▶ Complete the following
1: In the text on San Diego historic preservation rules, at what age are buildings subjected to historical evaluation?
2: Based on the text on San Diego historic preservation rules, mark each statement yes or no, and quote the words of the text that decide it: (a) One respondent says that in Europe a building under 100 years old is not considered old. (b) The California Theatre is offered as an example of a well-kept historic building. (c) The respondent who answers NO calls for reforming CEQA.

START Document segment

San Diego Union-Tribune (Sunday)
SHOULD SAN DIEGO CHANGE HISTORIC PRESERVATION RULES?
ECONOMISTS YES
The current lack of housing and low level of residential construction warrants loosening the rules. Subjecting buildings that are 45 years or older to historical evaluation is unnecessarily burdensome. Streamlining and simplifying regulations will help stimulate regional development, and this can be done without putting the few truly historic buildings at risk.
YES
Current historic rules run counter to how our city’s neighborhoods can thrive and reinvent. There are certainly many instances of legitimate historic preservation, and creative ways to achieve it. I have been involved in new developments which have achieved great solutions embracing preservation. However, designating a building old because it barely reaches middle age (45 years), or a neighborhood “historic” is, more often than not, historical fiction, redevelopment strangulation and a convenient NIMBY tool.
YES
In fact, the entire country should ease back on historic preservation rules such that we protect unique or historical structures and not just anything deemed old. In Europe, anything less than 100 years old is not old, and you’re not really old unless you go back several centuries. The same is true in Israel where some buildings go back 3,000 years, and here we are fretting about something younger than most of our kids?
YES
San Diego’s rich cultural past absolutely needs to be preserved, but a balance with housing demand should be achieved. When windows cannot be replaced with more energy efficient ones in historically designated areas, the preservation process has clearly gone too far. The city needs to set out criteria that define what is historic value rather than automatically defining it based on a 45-year lifespan alone. This change would give builders more clarity on which projects could proceed.
EXECUTIVES YES
The California Theatre is a perfect example of an old building that has deteriorated into ruins. We need to be pragmatic about what buildings have potential for another life and what are not worth salvaging. The same is true for the wonderful option for underground parking in Balboa Park. We need to acknowledge that times are changing and to do good we may need to modify an historic building to allow it to have a new life.
NO
Instead of harming historical neighborhoods that will destroy community character, legislators should redirect their efforts. Reduce red tape (including fees/taxes/regulations) as well as labor and material costs of building to help cut home construction costs and increase affordability. Streamline approval processes and relax zoning. Create incentives for builders. Obtain inventory of underutilized land for more homebuilding. Reform CEQA and state and local policies to help with environmental and regulatory hurdles that drive up housing costs and timelines.

END Document segment
START Dataset content

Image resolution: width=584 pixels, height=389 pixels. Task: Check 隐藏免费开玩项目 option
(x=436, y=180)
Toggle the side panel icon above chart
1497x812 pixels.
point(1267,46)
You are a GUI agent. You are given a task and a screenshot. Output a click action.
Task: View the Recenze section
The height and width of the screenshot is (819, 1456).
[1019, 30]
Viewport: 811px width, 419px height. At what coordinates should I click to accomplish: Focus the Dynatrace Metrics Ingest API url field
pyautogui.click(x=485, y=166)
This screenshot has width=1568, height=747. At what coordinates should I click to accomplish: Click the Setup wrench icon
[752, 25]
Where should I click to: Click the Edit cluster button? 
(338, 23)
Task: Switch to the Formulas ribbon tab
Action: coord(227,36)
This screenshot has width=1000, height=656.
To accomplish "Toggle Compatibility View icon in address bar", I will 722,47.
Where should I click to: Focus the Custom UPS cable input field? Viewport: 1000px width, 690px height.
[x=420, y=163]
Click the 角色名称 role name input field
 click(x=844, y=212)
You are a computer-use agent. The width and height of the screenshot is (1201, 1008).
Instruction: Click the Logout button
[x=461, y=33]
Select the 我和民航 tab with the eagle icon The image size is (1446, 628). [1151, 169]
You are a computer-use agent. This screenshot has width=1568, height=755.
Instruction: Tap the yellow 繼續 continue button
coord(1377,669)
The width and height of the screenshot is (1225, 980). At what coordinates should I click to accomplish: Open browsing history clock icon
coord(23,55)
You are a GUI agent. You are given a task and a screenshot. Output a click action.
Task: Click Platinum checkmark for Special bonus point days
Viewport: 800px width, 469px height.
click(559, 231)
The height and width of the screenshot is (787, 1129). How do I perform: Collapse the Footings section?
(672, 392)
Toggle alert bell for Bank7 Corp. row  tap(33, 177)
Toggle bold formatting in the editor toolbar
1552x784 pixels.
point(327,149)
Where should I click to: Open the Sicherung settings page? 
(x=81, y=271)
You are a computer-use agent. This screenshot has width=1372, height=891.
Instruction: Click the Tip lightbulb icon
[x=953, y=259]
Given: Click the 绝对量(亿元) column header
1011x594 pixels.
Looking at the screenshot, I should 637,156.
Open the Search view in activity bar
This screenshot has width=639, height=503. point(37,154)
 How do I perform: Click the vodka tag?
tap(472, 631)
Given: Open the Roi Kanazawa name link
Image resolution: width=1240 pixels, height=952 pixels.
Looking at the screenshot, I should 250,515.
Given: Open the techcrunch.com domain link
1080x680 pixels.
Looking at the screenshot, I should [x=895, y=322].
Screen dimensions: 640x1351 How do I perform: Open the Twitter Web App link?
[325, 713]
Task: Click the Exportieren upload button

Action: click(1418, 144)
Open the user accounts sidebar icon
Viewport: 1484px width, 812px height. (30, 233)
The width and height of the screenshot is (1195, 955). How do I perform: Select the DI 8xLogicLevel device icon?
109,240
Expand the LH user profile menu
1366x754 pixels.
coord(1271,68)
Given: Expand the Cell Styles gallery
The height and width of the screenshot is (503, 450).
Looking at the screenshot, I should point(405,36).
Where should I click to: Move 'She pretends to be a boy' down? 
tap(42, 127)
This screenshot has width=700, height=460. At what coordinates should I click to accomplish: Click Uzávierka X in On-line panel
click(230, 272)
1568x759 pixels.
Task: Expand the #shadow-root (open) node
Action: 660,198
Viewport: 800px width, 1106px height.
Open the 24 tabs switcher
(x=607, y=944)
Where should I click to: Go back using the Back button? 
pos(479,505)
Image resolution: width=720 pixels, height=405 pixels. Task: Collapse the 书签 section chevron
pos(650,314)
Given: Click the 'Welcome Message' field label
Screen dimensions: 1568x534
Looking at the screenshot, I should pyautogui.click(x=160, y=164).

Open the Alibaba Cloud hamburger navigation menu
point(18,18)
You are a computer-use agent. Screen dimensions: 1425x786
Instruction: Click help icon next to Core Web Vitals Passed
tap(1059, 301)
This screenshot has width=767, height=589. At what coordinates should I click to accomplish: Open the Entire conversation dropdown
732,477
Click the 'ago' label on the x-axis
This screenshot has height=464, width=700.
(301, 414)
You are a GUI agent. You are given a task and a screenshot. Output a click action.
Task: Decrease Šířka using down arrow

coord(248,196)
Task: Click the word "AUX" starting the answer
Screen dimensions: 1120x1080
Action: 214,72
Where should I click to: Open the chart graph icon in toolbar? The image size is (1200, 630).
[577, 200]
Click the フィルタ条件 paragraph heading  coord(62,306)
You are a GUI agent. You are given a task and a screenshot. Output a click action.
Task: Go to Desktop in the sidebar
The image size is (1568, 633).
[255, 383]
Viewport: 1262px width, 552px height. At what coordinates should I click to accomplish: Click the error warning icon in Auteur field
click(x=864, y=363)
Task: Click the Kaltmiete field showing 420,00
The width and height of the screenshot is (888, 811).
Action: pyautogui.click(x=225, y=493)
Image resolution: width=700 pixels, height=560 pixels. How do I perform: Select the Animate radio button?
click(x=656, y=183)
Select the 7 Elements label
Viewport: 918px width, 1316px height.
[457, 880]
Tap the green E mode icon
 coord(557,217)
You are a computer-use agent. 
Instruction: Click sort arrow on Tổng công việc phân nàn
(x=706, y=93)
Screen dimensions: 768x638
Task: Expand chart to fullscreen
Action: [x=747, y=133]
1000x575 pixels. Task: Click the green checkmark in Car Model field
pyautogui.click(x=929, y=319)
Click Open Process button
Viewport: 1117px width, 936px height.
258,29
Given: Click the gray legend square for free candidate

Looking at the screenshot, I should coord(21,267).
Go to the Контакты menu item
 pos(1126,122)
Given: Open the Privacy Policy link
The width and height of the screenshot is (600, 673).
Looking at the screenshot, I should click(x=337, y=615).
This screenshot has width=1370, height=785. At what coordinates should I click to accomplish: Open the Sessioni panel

END Dataset content

▶ Responses by item number
1: At 45 years or older.

2:
(a) Yes: "In Europe, anything less than 100 years old is not old"
(b) No: "The California Theatre is a perfect example of an old building that has deteriorated into ruins."
(c) Yes: "Reform CEQA and state and local policies to help with environmental and regulatory hurdles that drive up housing costs and timelines."